By TM Brown (BBC) - 7th October 2019
When Sugarhill Gang’s Rapper’s Delight came out 40 years ago, it was dismissed by many tastemakers as a gimmicky track made to make money. Then the song started moving units in the millions and climbed its way up the US Billboard charts, peaking at number 36 in 1980, and at number three on the UK Singles Chart. Rapper’s Delight wasn’t the first hip-hop song, but it was the genre’s commercial Big Bang, and a sign that this music born in the housing project hallways and public parks of the Bronx was more than a passing fad.
Hip-hop is pop culture now. The genre’s dominance of radio waves, streaming numbers, and billboard charts is undeniable, not to mention its influence on everything from avant-garde electronica to the DNA of mainstream pop music from artists like Taylor Swift, Ed Sheeran and Ariana Grande.
But it’s more than that. Hip-hop has become a dominant cultural force, driving conversations about music, literature, and entertainment forward. Cardi B and Common are movie stars. Young Thug has created a wake of imitators that span genres and sounds. Kendrick Lamar won a Pulitzer Prize for his 2018 album DAMN. And it has become a truly global phenomenon, crossing ethnic, linguistic, and geographical boundaries. The journey from the turntables of DJ Kool Herc to the addictive, meme-ified sounds of Megan Thee Stallion and Lil’ Nas X was long, but hip hop is here to stay.

----------

§ TASK INSTRUCTIONS:
- a) Restate word for word the part of the hip-hop article starting at "Hip-hop is pop" and ending at "and Ariana Grande.".
- b) List every artist named in the paragraph of the hip-hop article that begins "But it’s more than that."
The data after this point comes from a different source than the hip-hop article.

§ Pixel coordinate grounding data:

----------

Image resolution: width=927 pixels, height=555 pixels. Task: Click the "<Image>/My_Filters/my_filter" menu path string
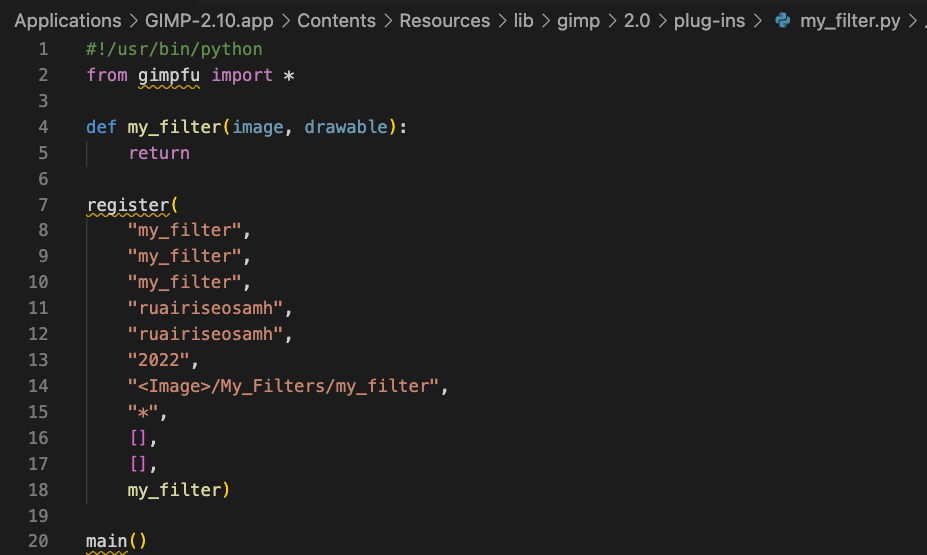tap(282, 386)
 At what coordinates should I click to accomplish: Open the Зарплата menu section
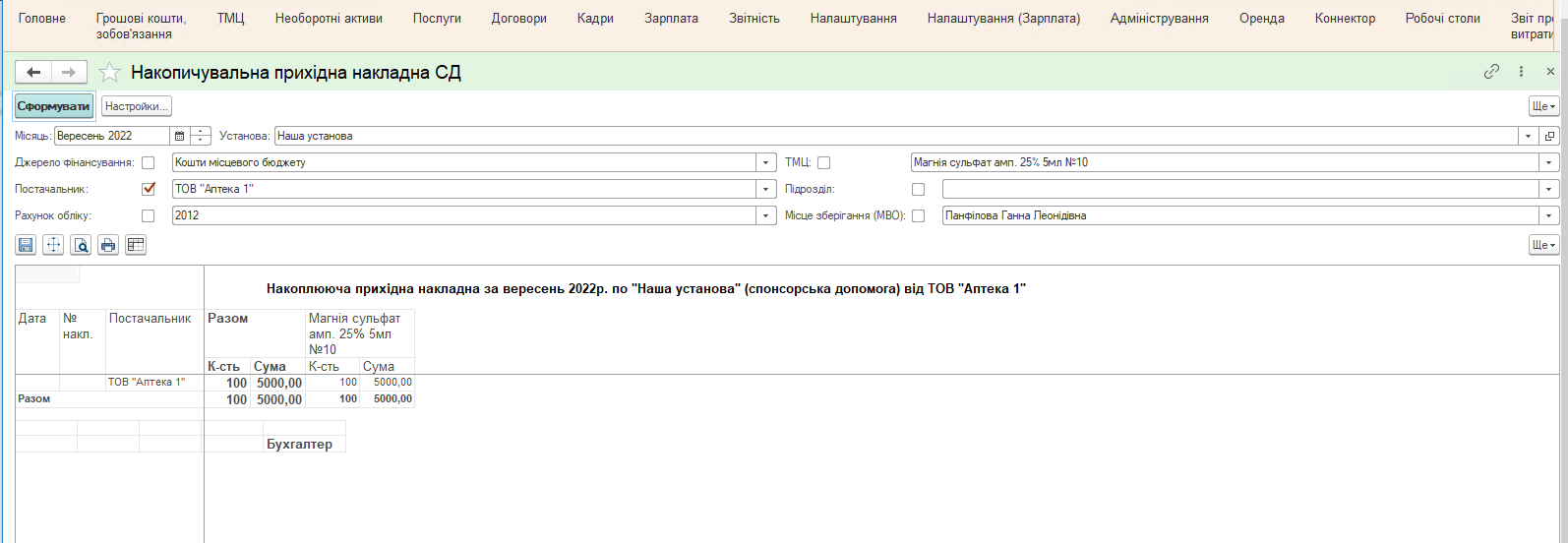point(671,19)
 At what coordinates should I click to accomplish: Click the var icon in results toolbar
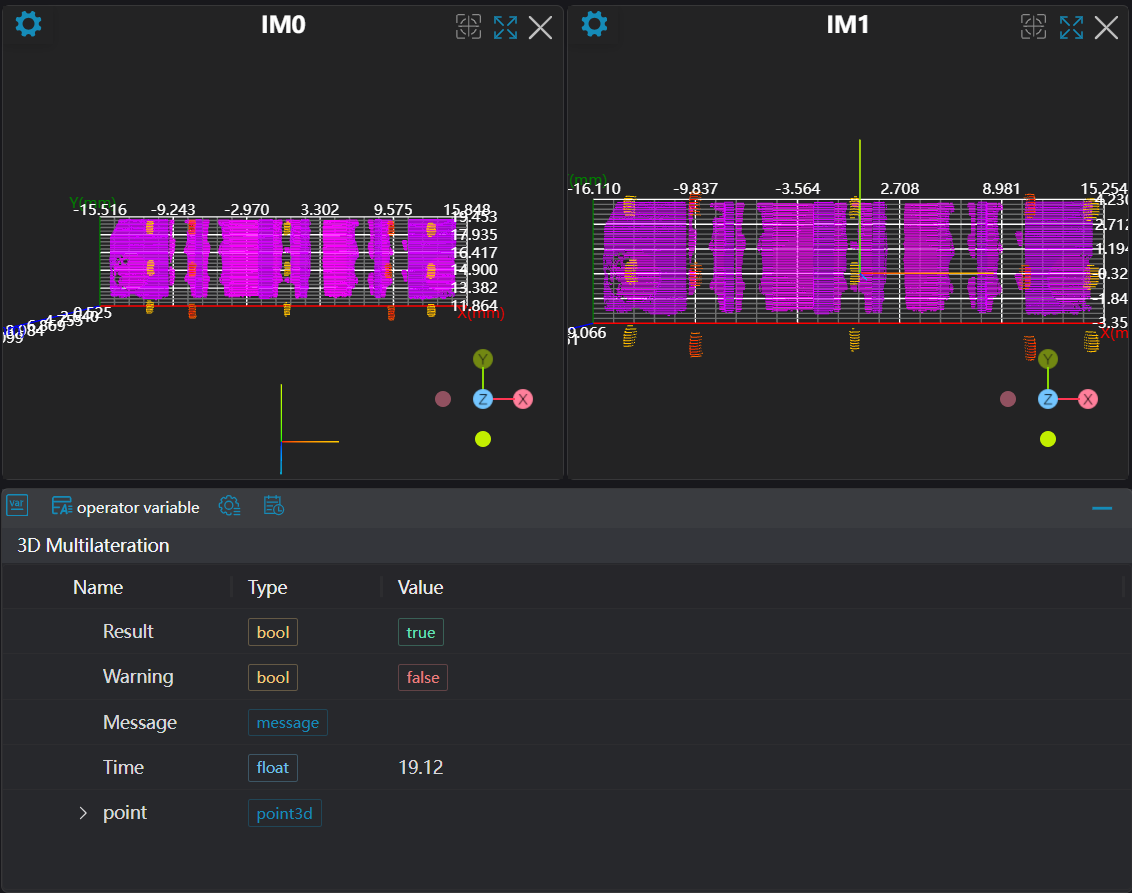[x=17, y=507]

----------

§ SOLVED TASKS:
- a)
Hip-hop is pop culture now. The genre’s dominance of radio waves, streaming numbers, and billboard charts is undeniable, not to mention its influence on everything from avant-garde electronica to the DNA of mainstream pop music from artists like Taylor Swift, Ed Sheeran and Ariana Grande.

- b) Cardi B, Common, Young Thug, Kendrick Lamar, DJ Kool Herc, Megan Thee Stallion, Lil’ Nas X